Quei due turisti francesi rapiti in Benin, come tanti altri, non se la sono andata a cercare. Sono andati a fare una vacanza, in un posto tranquillo dove transitano tantissimi visitatori ogni anno. E a loro spese hanno capito che qualcosa anche lì sta cambiando
Come molti di voi avranno letto, due turisti francesi sono scomparsi il 1° maggio durante un safari nel parco nazionale di Pendjari, vicino al confine con il Burkina Faso in Benin, molto probabilmente rapiti, e la loro guida è stata ammazzata.
Però no, non «se la sono andata a cercare». Perché dico questo? Perché sempre più spesso a notizie di questo genere fanno seguito commenti sui social che tendono a puntare il dito contro i malcapitati che pare siano andati in territori africani proprio nel tentativo di ritrovarsi in qualche brutta avventura. Eppure, come nell’esempio dei turisti francesi – pare due insegnanti – c’è chi si reca in Africa non con l’animo di novelli Indiana Jones, ma con l’idea di farsi una pura e semplice vacanza.
I commenti sono ancora più spietati quando di tratta di giovani che vengono rapiti – vedi il caso di Silvia Romano – mentre si trovano lì per volontariato. Tralascio la questione di Silvia Romano perché può fare entrare in gioco questioni di sicurezza, o magari di superficialità, di organizzazioni che mandano in Africa ragazzi allo sbaraglio. Anche in questo caso, comunque, non sono avvenimenti prevedibili e prevenibili come qualcuno sembra pensare.
Per quanto riguarda i turisti rapiti mi sembra che si passi la misura. In cosa sbagliano le persone che in Africa vengono derubate, fatte oggetto di scam (truffe pianificate, ndr) ed estorsioni o rapite? Dovevano restarsene a casa loro? Dovevano sapere che in Africa (perché, altrove no?) può succedere di tutto? Dovevano andarsene con frotte di 20-30 persone come delle pecorelle? (A proposito, proprio recentemente un amico mi ha raccontato che in un gruppo così composto sì è inserito il lupo e ha portato via i beni di alcune dei turisti che viaggiavano in gruppo).

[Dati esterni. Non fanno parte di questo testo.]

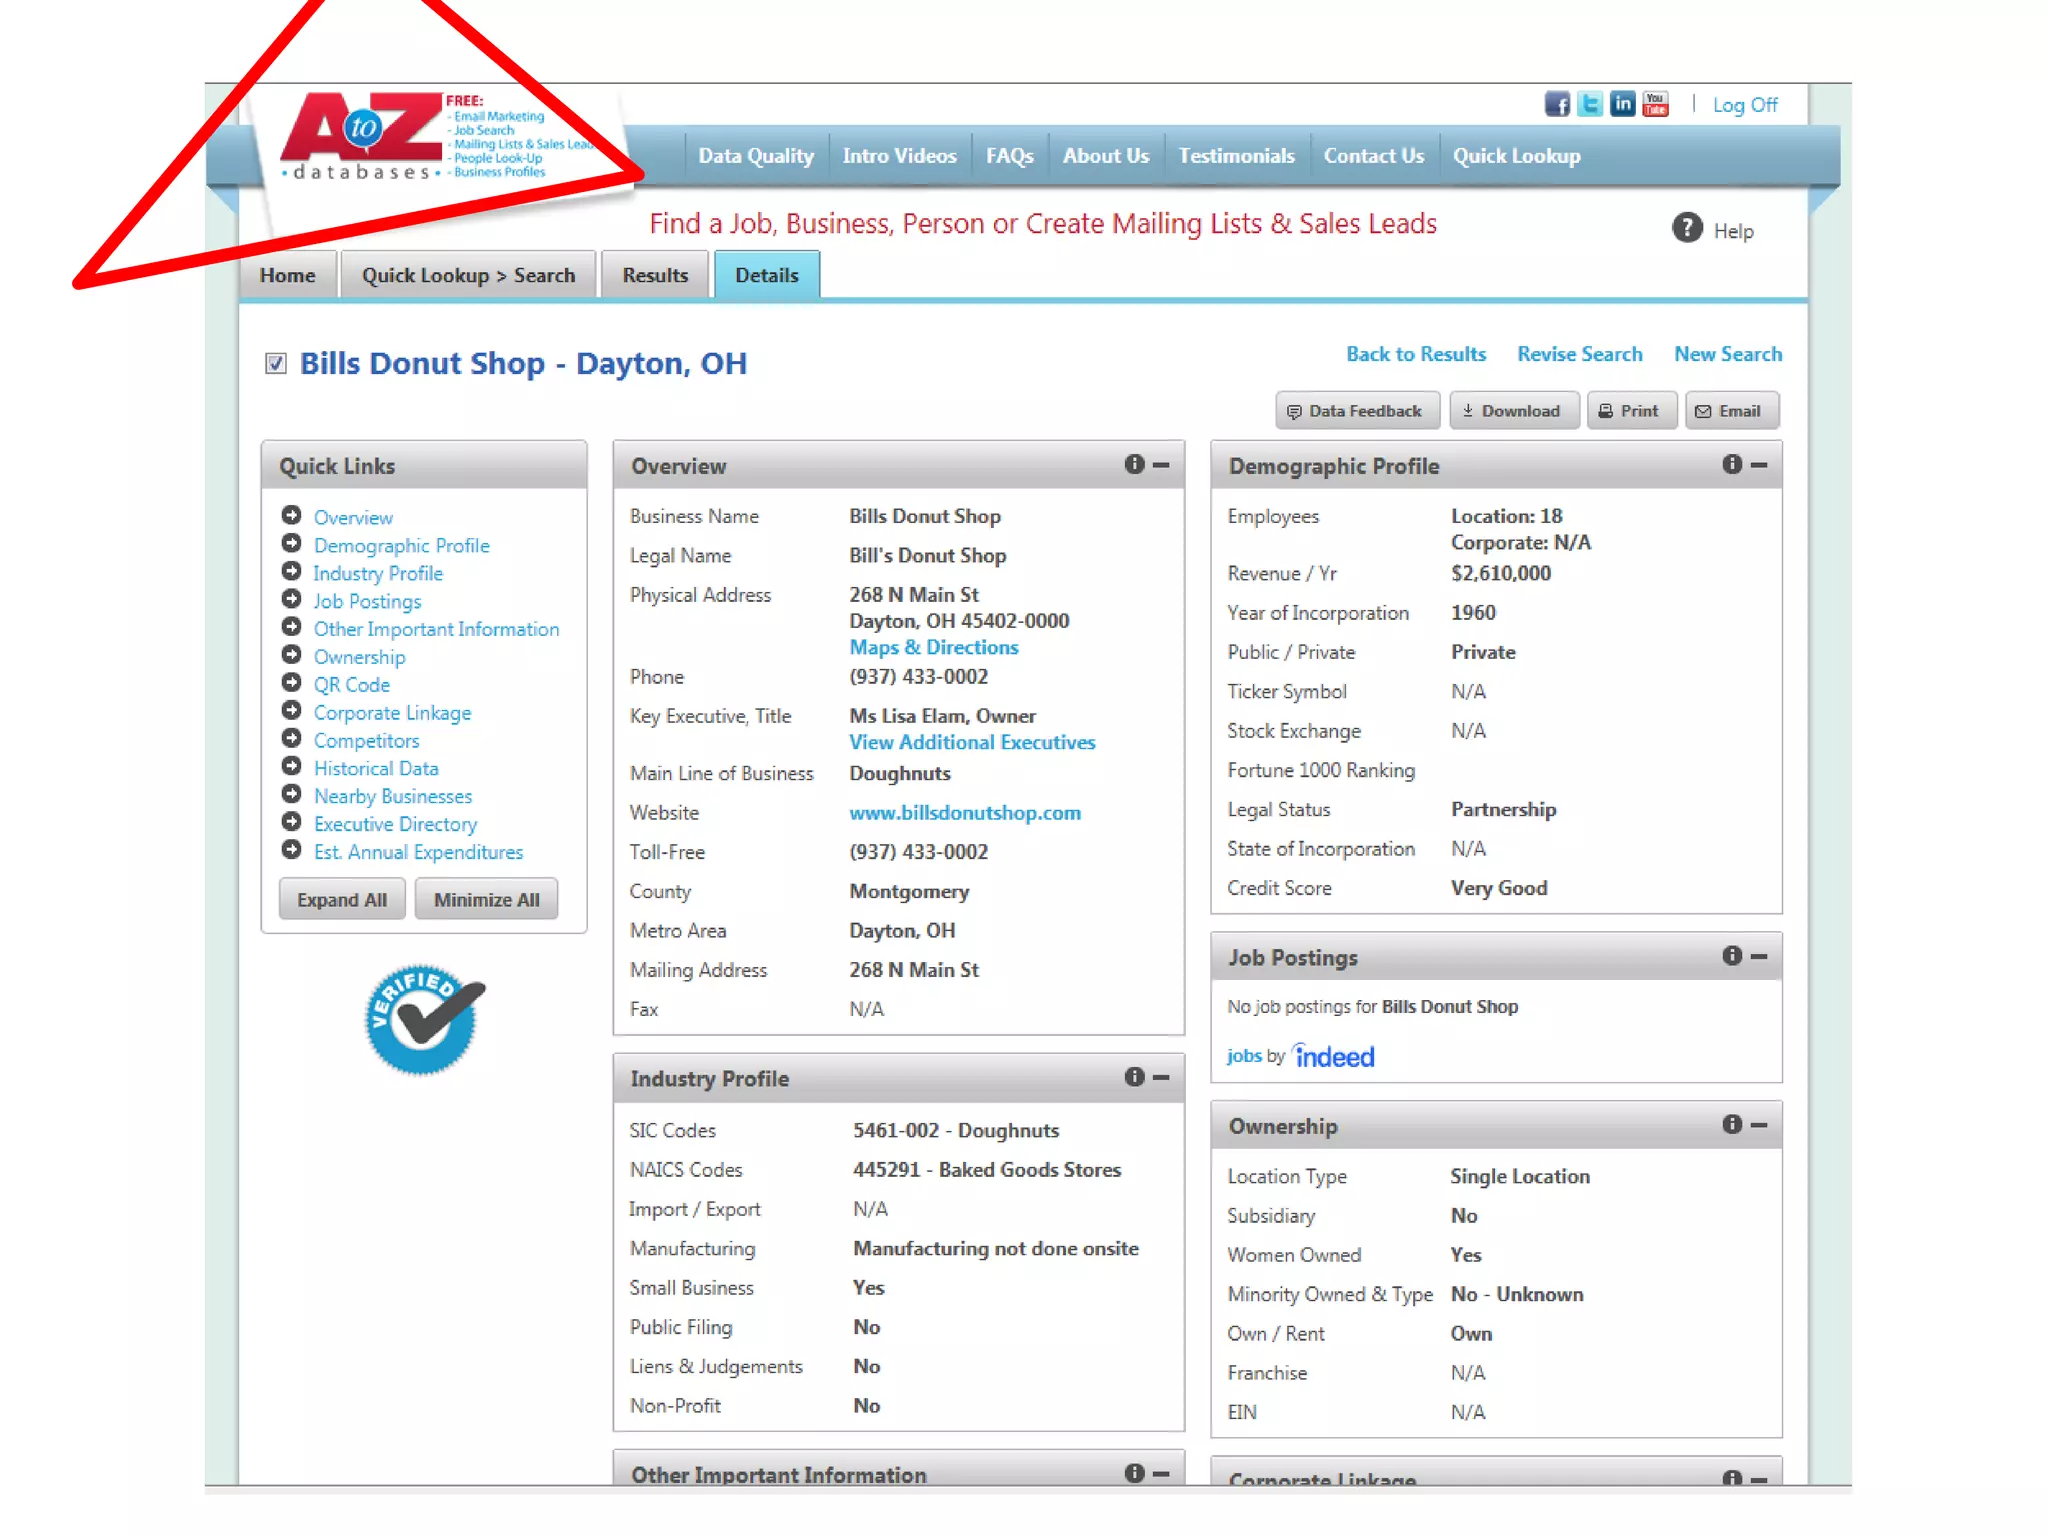
Task: Open the LinkedIn social icon
Action: (x=1623, y=104)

Insomma, non mi sembra che i due turisti siano andati in un luogo controllato da guerriglie e gente affamata di violenza. L’area dove sono stati rapiti – nei pressi del parco nazionale Pendjari, poco lontano dalla frontiera con il Burkina Faso – è un luogo tranquillo. Il Benin è una zona tranquilla. Sono arrivata a quella frontiera, riuscendo a toccare con lo sguardo i confini di quel parco lo scorso anno. Io, mio marito, una guida e un autista locali. Perché mai avrei dovuto avere paura? Perché mai non bisogna viaggiare in Africa? Le accortezze sono ovvie, e riguardano l’Africa – anche territori non problematici – così come qualsiasi altro luogo al mondo.

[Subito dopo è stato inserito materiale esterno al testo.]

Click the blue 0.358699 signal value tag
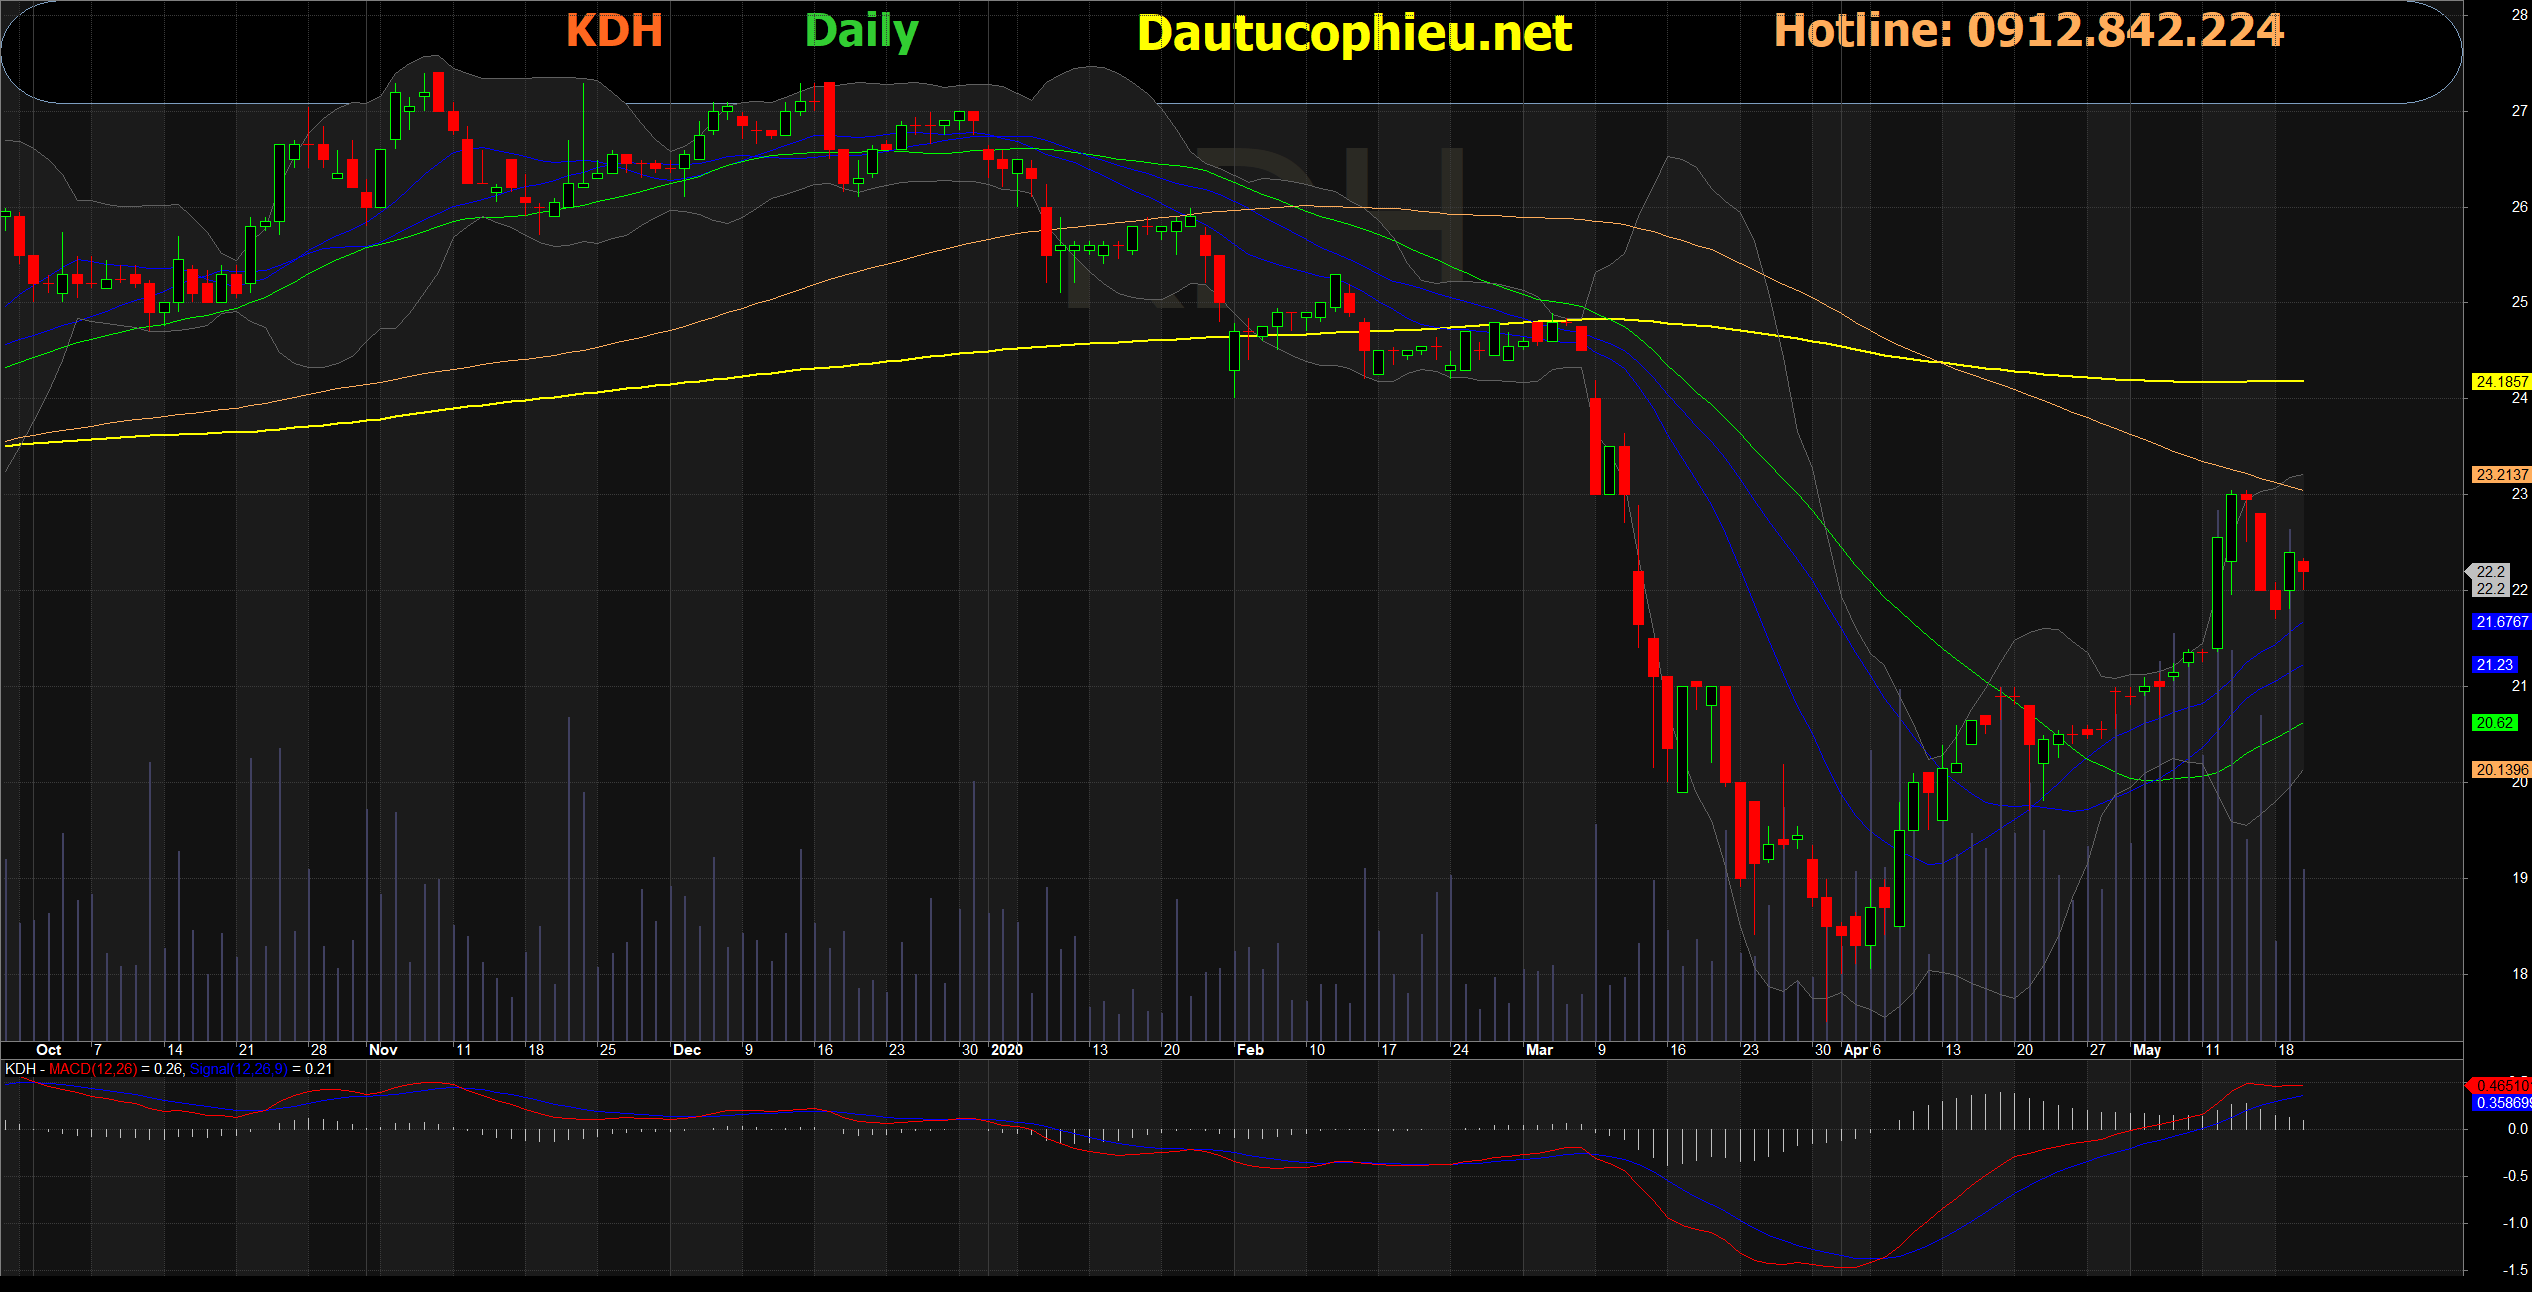coord(2501,1103)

È in atto il tentativo (giustissimo) da parte di chi si occupa del continente – giornalisti, saggisti, commentatori – di offrire di questo altri aspetti. Di destrutturare un tipo di letteratura che vuole il continente abitato da incivili, poveri e sempre in guerra tra loro. L’Africa è un luogo di viaggi, di crescita del turismo e del Pil (sì, proprio in quest’ordine). È un luogo in cui la gioventù ha voglia di parlare con l’altro, mischiarsi con l’altro e farsi strada nell’economia dei propri territori.
Proprio in quell’area ho conosciuto un giovane che ha messo su una piccola attività di ricezione e accoglienza che in un anno è cresciuta tanto grazie ai suoi soli sforzi. Perché non dare fiducia a queste persone? E perché – altra faccia della medaglia – colpevolizzare chi incappa in una brutta, bruttissima avventura? Avrebbero dovuto viaggiare con mezzi blindati quei due turisti? (O altri che come loro hanno subito o stanno subendo la medesima esperienza). Avrebbero dovuto starsene a casa? E perché? Perché l’Africa è insicura, cattiva, pronta a farti male? Allora è come dice quella letteratura che vogliamo così tanto superare.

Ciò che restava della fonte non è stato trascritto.